PROBLEM STATEMENT
Return all entries below exactly. Skip nothing.

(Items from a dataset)
━━━━━━━━━━━━━━━━━━━━

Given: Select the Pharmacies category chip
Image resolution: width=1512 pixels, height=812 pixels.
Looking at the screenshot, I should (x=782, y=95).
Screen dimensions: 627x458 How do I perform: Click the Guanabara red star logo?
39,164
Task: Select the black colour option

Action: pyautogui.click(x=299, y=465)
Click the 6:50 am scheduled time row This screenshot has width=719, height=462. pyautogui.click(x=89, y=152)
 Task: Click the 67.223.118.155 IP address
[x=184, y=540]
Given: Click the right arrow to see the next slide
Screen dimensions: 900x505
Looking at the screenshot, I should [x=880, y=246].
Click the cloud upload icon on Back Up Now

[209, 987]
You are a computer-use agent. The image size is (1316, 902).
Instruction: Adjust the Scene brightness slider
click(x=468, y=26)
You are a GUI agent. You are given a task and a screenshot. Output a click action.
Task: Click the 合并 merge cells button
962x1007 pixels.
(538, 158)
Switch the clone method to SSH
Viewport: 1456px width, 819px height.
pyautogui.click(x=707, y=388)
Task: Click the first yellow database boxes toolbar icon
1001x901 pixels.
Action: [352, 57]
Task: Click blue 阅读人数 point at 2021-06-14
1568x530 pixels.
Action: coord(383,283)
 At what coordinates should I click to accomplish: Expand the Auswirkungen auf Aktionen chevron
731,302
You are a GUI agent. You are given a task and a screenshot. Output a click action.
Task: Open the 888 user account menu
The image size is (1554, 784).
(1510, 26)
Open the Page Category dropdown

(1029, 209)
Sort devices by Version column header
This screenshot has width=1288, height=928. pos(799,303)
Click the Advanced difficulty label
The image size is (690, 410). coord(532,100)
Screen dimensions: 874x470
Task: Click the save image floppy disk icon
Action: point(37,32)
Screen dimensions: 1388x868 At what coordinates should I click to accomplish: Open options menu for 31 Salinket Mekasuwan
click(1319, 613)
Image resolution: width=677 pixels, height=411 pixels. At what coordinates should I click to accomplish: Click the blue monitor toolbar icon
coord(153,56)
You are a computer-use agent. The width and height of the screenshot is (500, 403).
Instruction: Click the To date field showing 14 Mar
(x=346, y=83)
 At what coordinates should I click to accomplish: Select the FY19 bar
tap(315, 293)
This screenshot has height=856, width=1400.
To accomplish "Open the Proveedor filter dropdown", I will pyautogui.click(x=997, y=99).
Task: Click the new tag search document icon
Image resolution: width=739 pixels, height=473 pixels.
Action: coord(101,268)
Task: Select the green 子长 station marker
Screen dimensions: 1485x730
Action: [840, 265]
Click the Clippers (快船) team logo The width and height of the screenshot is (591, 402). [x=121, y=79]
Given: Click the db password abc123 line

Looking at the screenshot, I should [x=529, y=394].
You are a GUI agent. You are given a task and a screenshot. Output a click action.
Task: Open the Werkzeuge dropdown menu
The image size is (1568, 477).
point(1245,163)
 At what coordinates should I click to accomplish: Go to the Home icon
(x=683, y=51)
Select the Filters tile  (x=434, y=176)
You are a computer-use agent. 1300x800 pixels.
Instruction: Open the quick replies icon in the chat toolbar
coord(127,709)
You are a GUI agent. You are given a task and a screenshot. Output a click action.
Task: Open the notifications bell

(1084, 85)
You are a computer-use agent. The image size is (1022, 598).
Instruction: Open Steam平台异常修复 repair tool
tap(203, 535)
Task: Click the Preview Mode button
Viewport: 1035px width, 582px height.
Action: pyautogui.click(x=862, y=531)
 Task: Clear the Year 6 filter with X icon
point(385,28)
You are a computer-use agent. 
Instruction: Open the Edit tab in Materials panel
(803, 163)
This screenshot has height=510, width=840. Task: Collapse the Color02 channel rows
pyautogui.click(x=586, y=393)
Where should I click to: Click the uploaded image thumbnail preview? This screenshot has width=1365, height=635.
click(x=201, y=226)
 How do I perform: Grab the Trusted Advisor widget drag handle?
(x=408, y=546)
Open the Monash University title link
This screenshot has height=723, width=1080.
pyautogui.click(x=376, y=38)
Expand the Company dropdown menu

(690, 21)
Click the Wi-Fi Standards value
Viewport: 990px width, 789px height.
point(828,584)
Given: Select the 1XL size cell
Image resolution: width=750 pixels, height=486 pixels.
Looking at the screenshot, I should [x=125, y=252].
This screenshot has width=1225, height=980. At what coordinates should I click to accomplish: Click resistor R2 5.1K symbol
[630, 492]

━━━━━━━━━━━━━━━━━━━━

TASK OUTPUT
Given: Select the Pharmacies category chip
Image resolution: width=1512 pixels, height=812 pixels.
Looking at the screenshot, I should (x=782, y=95).
Screen dimensions: 627x458 How do I perform: Click the Guanabara red star logo?
39,164
Task: Select the black colour option

Action: pyautogui.click(x=299, y=465)
Click the 6:50 am scheduled time row This screenshot has width=719, height=462. pyautogui.click(x=89, y=152)
 Task: Click the 67.223.118.155 IP address
[x=184, y=540]
Given: Click the right arrow to see the next slide
Screen dimensions: 900x505
Looking at the screenshot, I should [x=880, y=246].
Click the cloud upload icon on Back Up Now

[209, 987]
You are a computer-use agent. The image size is (1316, 902).
Instruction: Adjust the Scene brightness slider
click(x=468, y=26)
You are a GUI agent. You are given a task and a screenshot. Output a click action.
Task: Click the 合并 merge cells button
962x1007 pixels.
(538, 158)
Switch the clone method to SSH
Viewport: 1456px width, 819px height.
pyautogui.click(x=707, y=388)
Task: Click the first yellow database boxes toolbar icon
1001x901 pixels.
Action: [352, 57]
Task: Click blue 阅读人数 point at 2021-06-14
1568x530 pixels.
Action: coord(383,283)
 At what coordinates should I click to accomplish: Expand the Auswirkungen auf Aktionen chevron
731,302
You are a GUI agent. You are given a task and a screenshot. Output a click action.
Task: Open the 888 user account menu
The image size is (1554, 784).
(1510, 26)
Open the Page Category dropdown

(1029, 209)
Sort devices by Version column header
This screenshot has width=1288, height=928. pos(799,303)
Click the Advanced difficulty label
The image size is (690, 410). coord(532,100)
Screen dimensions: 874x470
Task: Click the save image floppy disk icon
Action: point(37,32)
Screen dimensions: 1388x868 At what coordinates should I click to accomplish: Open options menu for 31 Salinket Mekasuwan
click(1319, 613)
Image resolution: width=677 pixels, height=411 pixels. At what coordinates should I click to accomplish: Click the blue monitor toolbar icon
coord(153,56)
You are a computer-use agent. The width and height of the screenshot is (500, 403).
Instruction: Click the To date field showing 14 Mar
(x=346, y=83)
 At what coordinates should I click to accomplish: Select the FY19 bar
tap(315, 293)
This screenshot has height=856, width=1400.
To accomplish "Open the Proveedor filter dropdown", I will pyautogui.click(x=997, y=99).
Task: Click the new tag search document icon
Image resolution: width=739 pixels, height=473 pixels.
Action: coord(101,268)
Task: Select the green 子长 station marker
Screen dimensions: 1485x730
Action: [840, 265]
Click the Clippers (快船) team logo The width and height of the screenshot is (591, 402). [x=121, y=79]
Given: Click the db password abc123 line

Looking at the screenshot, I should [x=529, y=394].
You are a GUI agent. You are given a task and a screenshot. Output a click action.
Task: Open the Werkzeuge dropdown menu
The image size is (1568, 477).
point(1245,163)
 At what coordinates should I click to accomplish: Go to the Home icon
(x=683, y=51)
Select the Filters tile  (x=434, y=176)
You are a computer-use agent. 1300x800 pixels.
Instruction: Open the quick replies icon in the chat toolbar
coord(127,709)
You are a GUI agent. You are given a task and a screenshot. Output a click action.
Task: Open the notifications bell

(1084, 85)
You are a computer-use agent. The image size is (1022, 598).
Instruction: Open Steam平台异常修复 repair tool
tap(203, 535)
Task: Click the Preview Mode button
Viewport: 1035px width, 582px height.
Action: pyautogui.click(x=862, y=531)
 Task: Clear the Year 6 filter with X icon
point(385,28)
You are a computer-use agent. 
Instruction: Open the Edit tab in Materials panel
(803, 163)
This screenshot has height=510, width=840. Task: Collapse the Color02 channel rows
pyautogui.click(x=586, y=393)
Where should I click to: Click the uploaded image thumbnail preview? This screenshot has width=1365, height=635.
click(x=201, y=226)
 How do I perform: Grab the Trusted Advisor widget drag handle?
(x=408, y=546)
Open the Monash University title link
This screenshot has height=723, width=1080.
pyautogui.click(x=376, y=38)
Expand the Company dropdown menu

(690, 21)
Click the Wi-Fi Standards value
Viewport: 990px width, 789px height.
point(828,584)
Given: Select the 1XL size cell
Image resolution: width=750 pixels, height=486 pixels.
Looking at the screenshot, I should [x=125, y=252].
This screenshot has width=1225, height=980. At what coordinates should I click to accomplish: Click resistor R2 5.1K symbol
[630, 492]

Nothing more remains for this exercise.